Cross-Over Voting and the Primary Process

When the professional partisans of the major parties argue in favor of closed primaries, their main malicious boogeyman is the so-called cross-over voter.  If you are not registered with their party, they maintain, you should not be allowed to cast a ballot in a publicly funded primary election because your intention might be to somehow sabotage the party's nomination process with your single vote by casting your ballot for a weak candidate.  Freedom of association, they state, implies the right to exclude non-party members from the nominating process to protect the party against malicious cross-over voters.  Fair enough.  But why should the rest of us have to foot the bill to administrate the nominating process of some private affair such as a Republican or Democratic party primary?  If the primary is a publicly funded election, shouldn't that election be open to the public?  A lengthy and highly informative article at Ogden on Politics takes a close look at the primary process in general and the phenomenon of cross-over voting in Indiana in particular, to make the case that a voter should be allowed to vote in any primary she or he wishes.  Excerpt:
There only is one issue, if it can be called that, on which both "major" parties agree: make matters as difficult as possible for another party to obtain equal status, especially access to placement on the ballots. The individual parties are not named in Indiana statutes that regulate primaries. The parties do not have to be named. There have been other parties, always - as long as I can remember, and from what I have read - called "third" parties. Occasionally a candidate for (what usually is not a major) office from such a party will draw a respectable number of votes. Rarely, a third-party candidate will win. The reality is that the two major parties hold the lock and all sets of keys to the system . . .
The two "major" political parties have used (or some would say "abused") the mechanisms of government to preserve their forms and dominance, and advance their interests, by statute. . . . The two parties control the basic structure of the election process . . . These statutes were enacted by the General Assembly and signed into law by the Governor. The majorities in both houses and the governor were Democrats and Republicans. It is reasonable to infer the legislation in which they take the keenest interest and upon which their political lives depend - that encompassing election laws - was drawn in such a way as to give their parties control . . .  A voter otherwise eligible should be able to vote in the primary election of either party for several reasons.
The whole article is well worth a read.  The piece contains a number of fascinating tidbits.  For instance, in Indiana, any poll worker or voter may challenge any other voter's right to cast a ballot in a party primary.  Excerpt:  
I.C. 3-10-1-6 allows a person to vote in a primary election for a specific party - Voter only can vote in one party's primary or the other - if the person is listed in the poll books for that precinct. There is a record of the party for which the person voted in the previous primary. But Voted can ask for a ballot in the other party's primary. It has been my experience that the poll workers ask a person "What ballot do you want?" I never have been asked a variation of "You have voted Democrat in the past. Is that the ballot you want?" I.C. 3-10-1-9 allows for Voter to be challenged at the primary. "A voter in a precinct may challenge a voter or person who offers to vote at a primary election.

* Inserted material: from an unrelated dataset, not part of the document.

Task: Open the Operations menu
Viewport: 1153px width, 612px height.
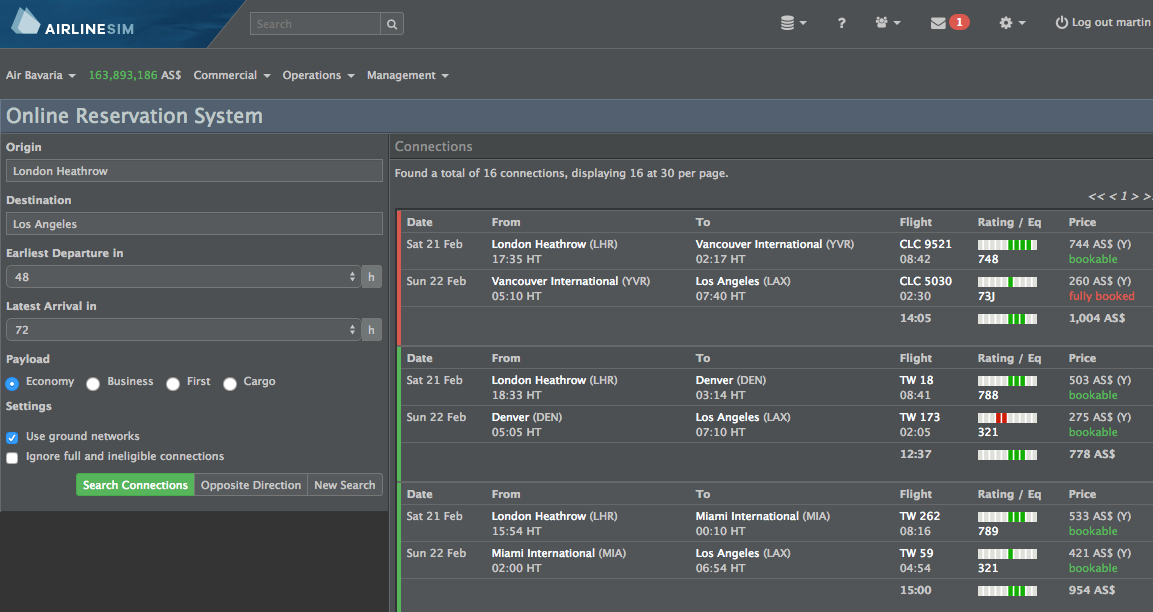Action: (317, 75)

The challenged person may not vote unless the person (1) is registered; (2) makes: (A) an oral or written affirmation under IC 3-10-12; or (B) an affidavit ... (3) at the last general election voted for a majority of the regular nominees of the political parties for whose candidates the challenged person proposes to vote in the primary election and intends to vote for the regular nominees of the political party at the next general election; or (B) if the challenged voter did not vote at the last general election, intends to vote at the next general election for a majority of the regular nominees of the political party holding the primary election."
Are there such laws on the books in any other states?

1 comment:

Samuel Wilson said...

It seems like you could make the same arguments Small does in favor of allowing each voter to participate in all party primaries, on the premise that each voter has an interest in securing the best range of choices on Election Day. Speaking for myself, I've been wary toward crossover voting on freedom-of-association principles, while accepting your argument against public funding. But how people are nominated for offices is a fundamental question in a democratic republic. Before parties consolidated themselves, "mass meetings" were arranged to nominate men in the name of the entire people of a given community. Stage-managed as these must have been, they still implied a right of all citizens to assemble publically for the purpose of nominating a candidate for office, as well as an individual right to nominate someone. It might be argued that closed party primaries violate those rights, which would take priority over the private association rights of a given party, if the primaries are conceded to be the only practical occasion for the people to nominate candidates. If primaries are to remain exclusive as a matter of private right, then perhaps the nominee chosen by a closed primary should not appear automatically on the ballot, but should have to collect signatures to earn his or her spot.